Good things can come from bad.

This is something 13-year-old Caelyn Johnstone has come to realize after using her down time during the pandemic to pursue her dream of becoming a professional disc jockey.

“During the COVID-19 pandemic, the community we live in – Patuanak or English River First Nation – saw everything shut down, including the local school,” explained, Johnstone’s father, Cory Johnstone. “As a result, we started doing remote learning much like other communities were doing at the time. Soon, however, we started running out of things to do during the day. So, after the kids would do the homework packages provided by the school, we would do our own home schooling and home learning.”

Because there were no extracurricular or community activities, as a substitute, Johnstone said his daughter began to turn her attention more so toward music.

“She started listening to a lot more music, so we capitalized on that,” he said. “We saw she was starting to have a strong connection to the arts, so we started to incorporate that into her home schooling… We ended up watching a lot of YouTube and a video about DJing came on. Nobody in our family knew anything about DJing, but YouTube brought that into our home during a learning assignment.”

This, he added, led to the family watching several related videos, which peaked both interest and excitement in the younger Johnstone.

“We matched her energy on it, and, for Christmas that year, we bought her a DJ deck,” Johnstone added. “We didn’t know how to use it, she didn’t know how to use it, but YouTube, again, helped her a lot. She’s self-taught and, through this hobby, has become very passionate about all genres of music. The learning journey just from listening to music, DJing and trying to put all these genres together has expanded her passion for music even more.”

When her school eventually reopened, Caelyn Johnstone, who now also goes by the moniker DJ NyLa, considered DJing during lunch hour in the school gymnasium.

“We felt it would be a great way to lift people’s spirits,” Cory Johnstone said. “But, at the time, she was only 11 years old and was intimidated to perform in front of everybody, but we continued to support her and to plant that seed she has a skill she can really offer people… She had a real opportunity because she was developing a skill people could really relate to.”

As more time passed, however, Caelyn Johnstone became more aware of the positive impact music can have on people’s lives. That’s when she decided to take her hobby to the next level.

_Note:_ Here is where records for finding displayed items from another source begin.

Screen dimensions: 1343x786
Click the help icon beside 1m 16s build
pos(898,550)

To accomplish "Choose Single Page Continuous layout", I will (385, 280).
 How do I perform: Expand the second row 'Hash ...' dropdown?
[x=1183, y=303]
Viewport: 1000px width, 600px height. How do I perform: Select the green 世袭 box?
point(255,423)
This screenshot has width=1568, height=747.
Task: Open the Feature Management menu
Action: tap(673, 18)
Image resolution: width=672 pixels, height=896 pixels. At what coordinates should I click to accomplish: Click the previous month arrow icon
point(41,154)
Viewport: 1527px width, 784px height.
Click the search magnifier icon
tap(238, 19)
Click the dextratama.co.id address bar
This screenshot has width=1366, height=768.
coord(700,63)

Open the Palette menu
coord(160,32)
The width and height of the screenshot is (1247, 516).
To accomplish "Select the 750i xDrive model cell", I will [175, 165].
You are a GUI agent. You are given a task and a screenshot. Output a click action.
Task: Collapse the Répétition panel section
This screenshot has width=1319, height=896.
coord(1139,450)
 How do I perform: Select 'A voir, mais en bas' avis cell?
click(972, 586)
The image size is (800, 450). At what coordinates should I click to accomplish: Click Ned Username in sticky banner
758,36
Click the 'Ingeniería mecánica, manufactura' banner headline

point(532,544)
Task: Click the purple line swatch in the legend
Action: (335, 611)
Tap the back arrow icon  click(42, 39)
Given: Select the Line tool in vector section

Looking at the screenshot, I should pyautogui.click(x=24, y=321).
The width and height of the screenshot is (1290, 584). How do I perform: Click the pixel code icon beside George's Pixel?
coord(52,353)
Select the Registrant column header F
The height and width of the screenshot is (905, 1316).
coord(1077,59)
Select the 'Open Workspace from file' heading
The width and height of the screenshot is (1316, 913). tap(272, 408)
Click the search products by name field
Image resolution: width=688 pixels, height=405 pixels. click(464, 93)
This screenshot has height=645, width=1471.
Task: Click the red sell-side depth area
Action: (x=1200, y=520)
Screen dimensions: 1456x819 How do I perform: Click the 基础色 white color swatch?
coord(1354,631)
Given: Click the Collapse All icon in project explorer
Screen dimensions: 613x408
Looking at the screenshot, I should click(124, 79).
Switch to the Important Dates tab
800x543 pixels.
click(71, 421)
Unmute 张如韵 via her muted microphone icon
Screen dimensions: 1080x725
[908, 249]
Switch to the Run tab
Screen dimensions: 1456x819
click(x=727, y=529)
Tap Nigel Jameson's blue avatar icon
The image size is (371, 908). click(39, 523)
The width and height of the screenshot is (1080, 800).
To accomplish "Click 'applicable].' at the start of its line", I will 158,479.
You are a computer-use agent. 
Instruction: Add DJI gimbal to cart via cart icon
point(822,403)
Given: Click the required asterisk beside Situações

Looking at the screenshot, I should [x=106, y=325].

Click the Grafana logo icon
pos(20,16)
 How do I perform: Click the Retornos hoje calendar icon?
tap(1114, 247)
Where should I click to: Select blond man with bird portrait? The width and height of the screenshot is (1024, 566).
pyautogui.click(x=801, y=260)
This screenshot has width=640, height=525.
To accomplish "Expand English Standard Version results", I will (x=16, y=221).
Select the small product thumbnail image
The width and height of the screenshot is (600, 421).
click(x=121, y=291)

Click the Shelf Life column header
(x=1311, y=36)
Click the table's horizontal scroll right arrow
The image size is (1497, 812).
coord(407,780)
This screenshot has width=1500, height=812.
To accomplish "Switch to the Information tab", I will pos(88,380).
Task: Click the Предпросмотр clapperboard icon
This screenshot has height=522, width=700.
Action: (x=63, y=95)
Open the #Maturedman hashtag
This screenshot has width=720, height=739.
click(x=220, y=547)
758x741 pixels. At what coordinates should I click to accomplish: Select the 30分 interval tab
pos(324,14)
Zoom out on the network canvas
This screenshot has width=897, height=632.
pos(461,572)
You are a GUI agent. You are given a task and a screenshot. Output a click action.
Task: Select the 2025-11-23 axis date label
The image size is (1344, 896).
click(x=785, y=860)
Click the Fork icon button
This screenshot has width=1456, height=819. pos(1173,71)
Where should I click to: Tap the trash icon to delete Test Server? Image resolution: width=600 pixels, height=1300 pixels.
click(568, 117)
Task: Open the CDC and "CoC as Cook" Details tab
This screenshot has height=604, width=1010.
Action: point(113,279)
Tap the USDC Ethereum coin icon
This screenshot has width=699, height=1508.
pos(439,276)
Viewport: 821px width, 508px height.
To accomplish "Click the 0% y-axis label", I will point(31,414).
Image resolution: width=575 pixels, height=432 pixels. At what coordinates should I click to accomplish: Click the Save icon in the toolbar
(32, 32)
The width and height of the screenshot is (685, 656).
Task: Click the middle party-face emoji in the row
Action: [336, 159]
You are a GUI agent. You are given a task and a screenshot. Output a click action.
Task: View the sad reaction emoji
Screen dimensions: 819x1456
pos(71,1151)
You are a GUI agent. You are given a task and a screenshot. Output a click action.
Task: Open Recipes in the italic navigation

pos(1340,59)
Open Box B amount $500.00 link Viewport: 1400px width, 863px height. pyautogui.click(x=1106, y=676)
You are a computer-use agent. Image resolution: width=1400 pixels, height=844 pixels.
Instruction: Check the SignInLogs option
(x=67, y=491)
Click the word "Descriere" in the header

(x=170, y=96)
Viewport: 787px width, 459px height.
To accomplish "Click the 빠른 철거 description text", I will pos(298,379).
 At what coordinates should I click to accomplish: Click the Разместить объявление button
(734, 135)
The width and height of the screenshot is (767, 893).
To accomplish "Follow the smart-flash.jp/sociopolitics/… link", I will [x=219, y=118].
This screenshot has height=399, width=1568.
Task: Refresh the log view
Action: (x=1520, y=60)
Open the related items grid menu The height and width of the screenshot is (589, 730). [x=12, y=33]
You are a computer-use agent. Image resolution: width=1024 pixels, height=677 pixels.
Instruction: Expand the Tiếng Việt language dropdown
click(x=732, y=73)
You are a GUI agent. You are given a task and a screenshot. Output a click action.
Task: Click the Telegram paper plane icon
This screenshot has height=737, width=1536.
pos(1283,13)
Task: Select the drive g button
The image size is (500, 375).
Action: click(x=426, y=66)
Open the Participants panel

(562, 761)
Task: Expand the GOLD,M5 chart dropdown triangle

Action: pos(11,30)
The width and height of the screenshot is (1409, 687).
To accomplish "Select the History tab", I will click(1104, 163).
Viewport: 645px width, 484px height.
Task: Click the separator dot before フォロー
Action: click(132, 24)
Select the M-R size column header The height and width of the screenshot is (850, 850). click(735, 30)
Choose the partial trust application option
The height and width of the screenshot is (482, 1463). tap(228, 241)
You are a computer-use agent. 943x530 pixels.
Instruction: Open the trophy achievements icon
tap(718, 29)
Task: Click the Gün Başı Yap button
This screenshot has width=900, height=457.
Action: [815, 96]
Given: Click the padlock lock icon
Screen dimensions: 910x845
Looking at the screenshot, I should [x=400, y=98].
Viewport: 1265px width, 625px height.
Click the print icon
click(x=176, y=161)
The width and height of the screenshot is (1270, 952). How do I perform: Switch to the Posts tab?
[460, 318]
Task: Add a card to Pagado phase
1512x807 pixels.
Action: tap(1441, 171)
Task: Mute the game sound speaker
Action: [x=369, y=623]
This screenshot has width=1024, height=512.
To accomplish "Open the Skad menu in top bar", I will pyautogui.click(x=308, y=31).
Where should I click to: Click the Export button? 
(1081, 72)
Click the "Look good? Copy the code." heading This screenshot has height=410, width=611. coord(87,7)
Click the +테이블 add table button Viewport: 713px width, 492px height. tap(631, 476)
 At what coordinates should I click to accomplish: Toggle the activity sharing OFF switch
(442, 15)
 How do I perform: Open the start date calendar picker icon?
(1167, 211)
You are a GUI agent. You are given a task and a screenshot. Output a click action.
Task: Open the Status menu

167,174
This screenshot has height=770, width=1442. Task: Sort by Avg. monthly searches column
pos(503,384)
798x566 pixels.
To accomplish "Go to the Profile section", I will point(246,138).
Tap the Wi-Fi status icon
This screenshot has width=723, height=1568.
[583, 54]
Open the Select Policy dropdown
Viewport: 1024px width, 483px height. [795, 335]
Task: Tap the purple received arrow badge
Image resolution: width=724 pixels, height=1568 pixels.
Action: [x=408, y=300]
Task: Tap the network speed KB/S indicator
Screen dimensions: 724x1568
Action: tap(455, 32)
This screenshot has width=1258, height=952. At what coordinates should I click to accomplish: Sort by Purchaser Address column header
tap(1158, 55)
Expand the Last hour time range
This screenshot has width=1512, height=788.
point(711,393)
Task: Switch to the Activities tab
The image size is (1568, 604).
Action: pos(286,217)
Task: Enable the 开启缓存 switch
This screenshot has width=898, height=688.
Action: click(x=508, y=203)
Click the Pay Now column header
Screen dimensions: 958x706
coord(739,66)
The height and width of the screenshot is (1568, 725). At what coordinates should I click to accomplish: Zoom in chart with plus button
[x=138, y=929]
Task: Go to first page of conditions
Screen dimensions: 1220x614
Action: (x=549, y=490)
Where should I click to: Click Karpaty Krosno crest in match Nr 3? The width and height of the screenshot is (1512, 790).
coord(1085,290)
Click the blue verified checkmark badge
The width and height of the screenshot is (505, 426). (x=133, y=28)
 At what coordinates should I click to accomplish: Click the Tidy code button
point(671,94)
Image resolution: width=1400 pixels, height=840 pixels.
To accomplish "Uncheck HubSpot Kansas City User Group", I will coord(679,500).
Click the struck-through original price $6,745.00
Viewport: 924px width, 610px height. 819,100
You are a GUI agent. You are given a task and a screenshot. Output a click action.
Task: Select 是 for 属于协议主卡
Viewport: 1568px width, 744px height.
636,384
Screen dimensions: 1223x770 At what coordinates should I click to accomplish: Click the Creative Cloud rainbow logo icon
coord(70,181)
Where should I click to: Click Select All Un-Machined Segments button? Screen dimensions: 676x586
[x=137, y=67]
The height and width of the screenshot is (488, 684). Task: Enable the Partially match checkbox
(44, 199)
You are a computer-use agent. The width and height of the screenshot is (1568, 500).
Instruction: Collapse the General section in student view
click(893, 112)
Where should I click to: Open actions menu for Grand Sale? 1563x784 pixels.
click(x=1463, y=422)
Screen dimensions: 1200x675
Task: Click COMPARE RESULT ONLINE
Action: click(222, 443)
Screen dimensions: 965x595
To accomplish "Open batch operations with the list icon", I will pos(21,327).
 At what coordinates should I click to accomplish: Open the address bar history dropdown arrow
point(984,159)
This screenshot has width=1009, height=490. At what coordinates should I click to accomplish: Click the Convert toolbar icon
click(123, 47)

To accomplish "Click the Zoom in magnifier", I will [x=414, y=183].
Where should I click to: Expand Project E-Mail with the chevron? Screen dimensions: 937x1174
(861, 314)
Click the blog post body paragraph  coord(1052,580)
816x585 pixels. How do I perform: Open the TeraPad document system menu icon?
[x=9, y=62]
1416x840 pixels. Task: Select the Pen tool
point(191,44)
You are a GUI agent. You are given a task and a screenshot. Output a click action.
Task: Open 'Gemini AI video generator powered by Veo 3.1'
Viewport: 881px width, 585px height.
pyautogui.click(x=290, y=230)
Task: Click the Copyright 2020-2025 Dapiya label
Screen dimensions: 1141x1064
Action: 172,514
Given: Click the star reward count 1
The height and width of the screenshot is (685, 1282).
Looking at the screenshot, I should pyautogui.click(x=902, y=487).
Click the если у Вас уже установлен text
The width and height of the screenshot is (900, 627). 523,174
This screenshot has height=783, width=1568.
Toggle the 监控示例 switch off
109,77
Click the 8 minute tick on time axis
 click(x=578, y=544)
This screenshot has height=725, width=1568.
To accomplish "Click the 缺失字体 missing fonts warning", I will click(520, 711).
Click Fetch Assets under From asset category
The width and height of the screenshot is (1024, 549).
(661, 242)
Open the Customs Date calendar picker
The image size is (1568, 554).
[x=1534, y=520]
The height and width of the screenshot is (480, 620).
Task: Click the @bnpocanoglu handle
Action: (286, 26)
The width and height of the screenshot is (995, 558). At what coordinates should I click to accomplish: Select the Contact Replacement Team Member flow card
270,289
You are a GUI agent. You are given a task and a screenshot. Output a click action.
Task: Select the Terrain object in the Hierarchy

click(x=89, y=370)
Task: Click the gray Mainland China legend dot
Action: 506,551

“We made a promotional video at our home which we could show locally to create some buy-in from local groups in our community,” her father explained. “Within a week, she was booked for a dance at Patuanak’s winter festival celebration. Since then, we have done youth conferences, family conferences, fashion shows in Edmonton and more. We’re also booked for an MMA event in Saskatoon, a wedding, you name it. It’s just snowballing.”

Earlier this month, DJ NyLa was hired to work the Meadow Lake Fall Festival.

“I really love being a DJ and spreading positivity throughout the communities I have been able to travel to,” Caelyn Johnston told Northern Pride. “I feel fortunate to be able to travel to various communities and participate events for youth and for people of all ages.”

Johnstone also said she enjoys sharing her passion for music and skills as a DJ with others.

“I love sharing and teaching the little ones, and the older youth as well, how to work a DJ controller,” she said. “At every event, I always pull some youth from the crowd to come and watch and learn, and to most of all feel what it is like to play for people. I feel so happy when I see others dancing to the music I play, it makes me feel content.  I can’t wait to visit more communities and spread more positivity around.”

As for what the future holds, Cory Johnstone said time will tell.

“The intention here was for her to learn and to have fun,” he said. “If it gets to the point where she’s not learning, it feels like work and she’s not having fun, I won’t support it. But, I’m behind her 100 per cent, if she’s having fun and if she’s learning.”

Caelyn Johnstone understands this, stressing just how much fun she has been having.

“I have come very far, farther than I expected,” she said. “From playing music alone in my room, to playing at fashion shows and events in other communities. Sometimes there is small crowd and sometimes the room is filled with hundreds of people. My goal is always the same, to get their feet tapping, then their head nodding, and eventually get people on the dance floor smiling.”

While not a member of ERFN, the Johnstone family has been living in Patuanak because of Cory Johnstone’s role with the RCMP. They will soon be relocating to the Shellbrook area, but Caelyn Johnstone plans to continue DJing as much as possible. She also plans to use the money she earns from it to help others.  

“I often perform random acts of kindness and pay it forward moments,” she noted. “I also sometimes volunteer my services for fundraisers to help others reach their goals. I am also planning on using the money to pay for university where I plan on getting at least three degrees. I really hope this business takes off far enough to help other communities and to share the positivity music can bring into our day. DJing is my passion, I love music, all thanks to my family supporting me and being there for me. Maybe one day this will take me all over the country, or all over the world.”